Each line below must be set down exactly; omit any image you find.

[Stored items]
________________________________________

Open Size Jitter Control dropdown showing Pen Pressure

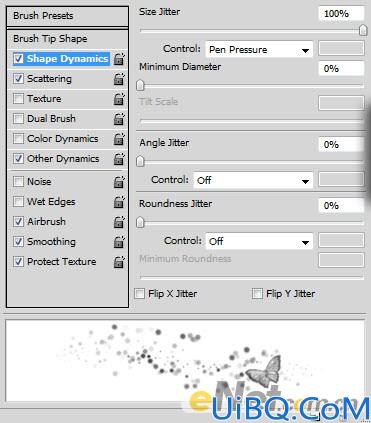(259, 50)
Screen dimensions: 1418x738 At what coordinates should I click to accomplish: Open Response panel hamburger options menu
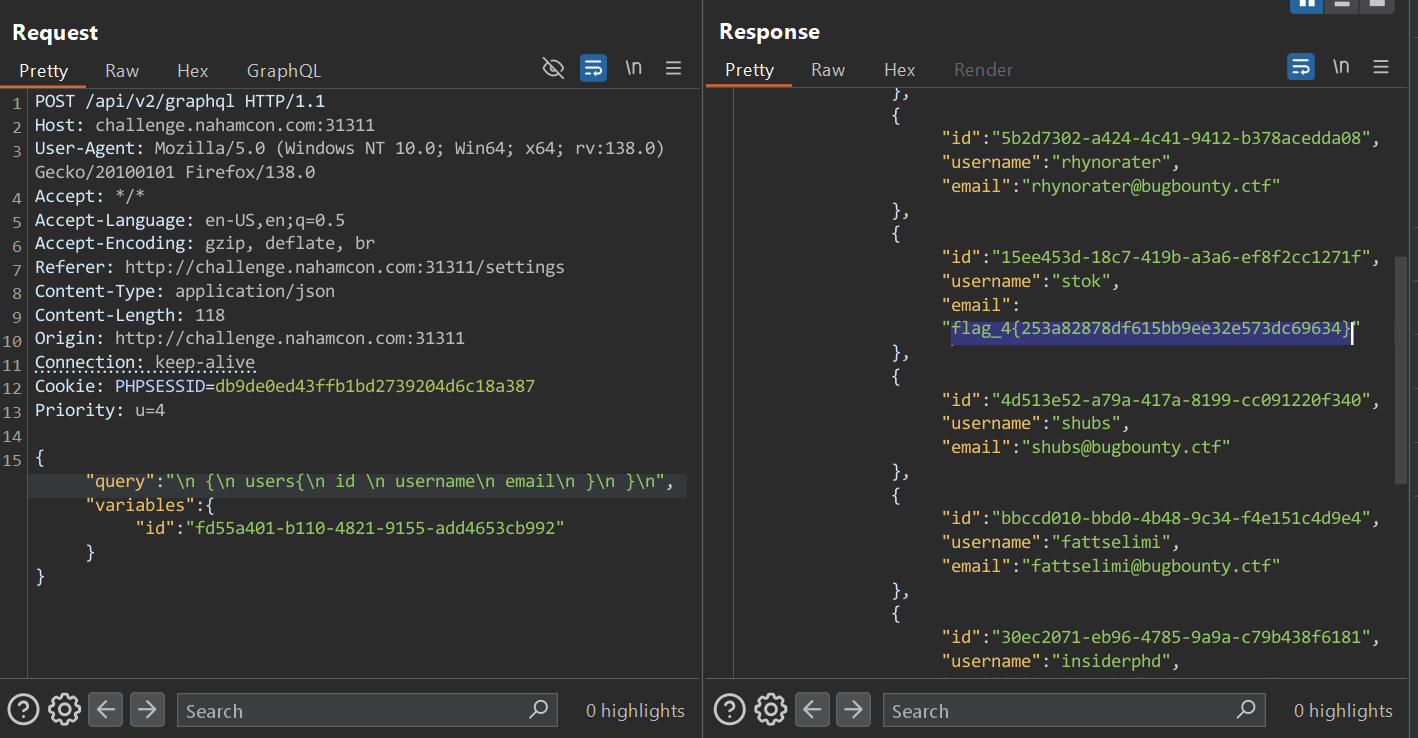tap(1381, 68)
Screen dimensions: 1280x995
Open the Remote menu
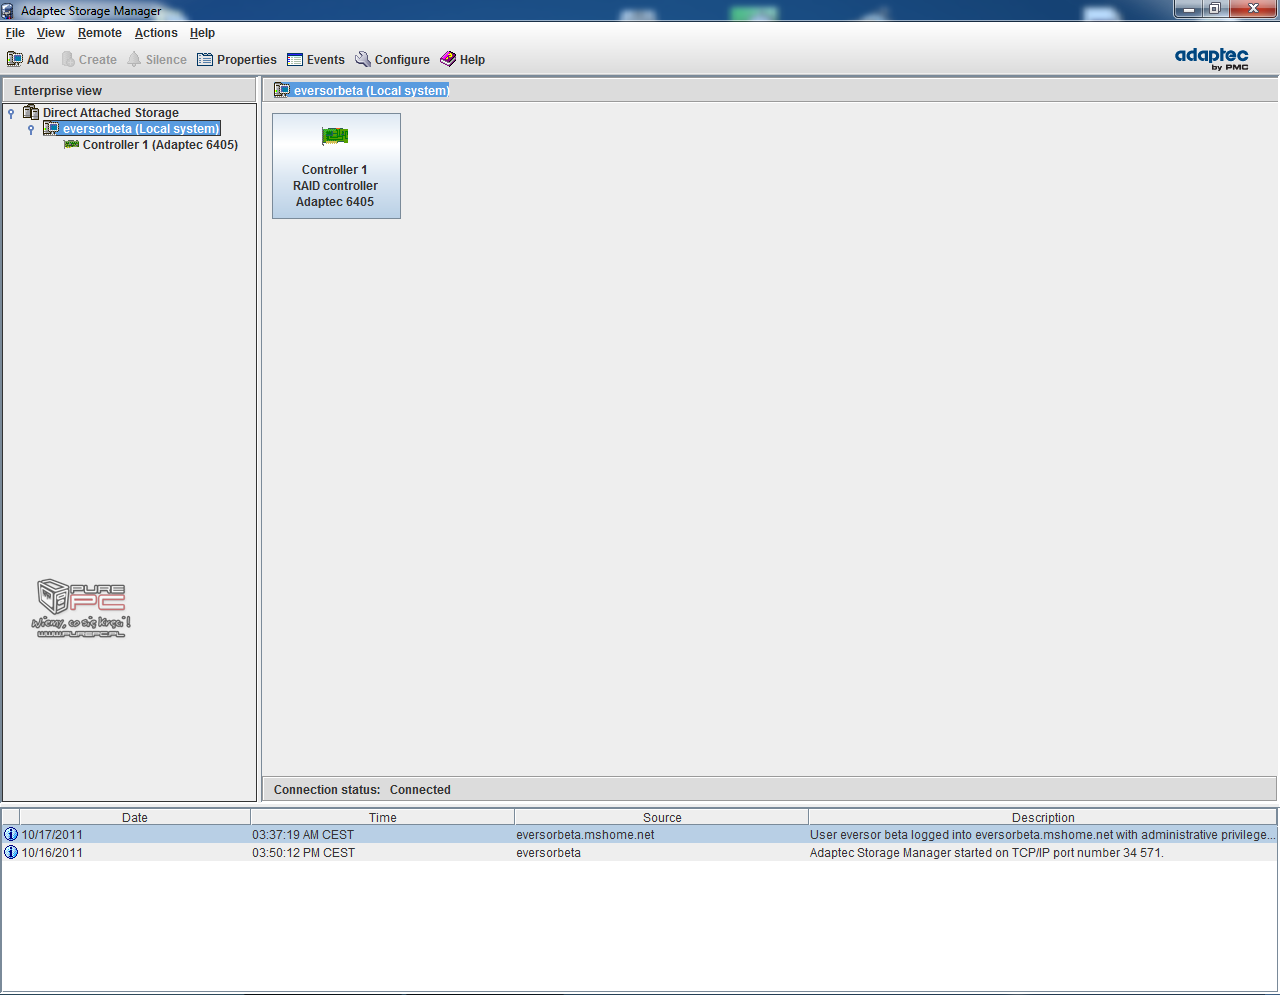[x=100, y=33]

________________________________________

Completed exercise:
Open Size Jitter Control dropdown showing Pen Pressure

(259, 50)
Screen dimensions: 1418x738 At what coordinates should I click to accomplish: Open Response panel hamburger options menu
tap(1381, 68)
Screen dimensions: 1280x995
Open the Remote menu
[x=100, y=33]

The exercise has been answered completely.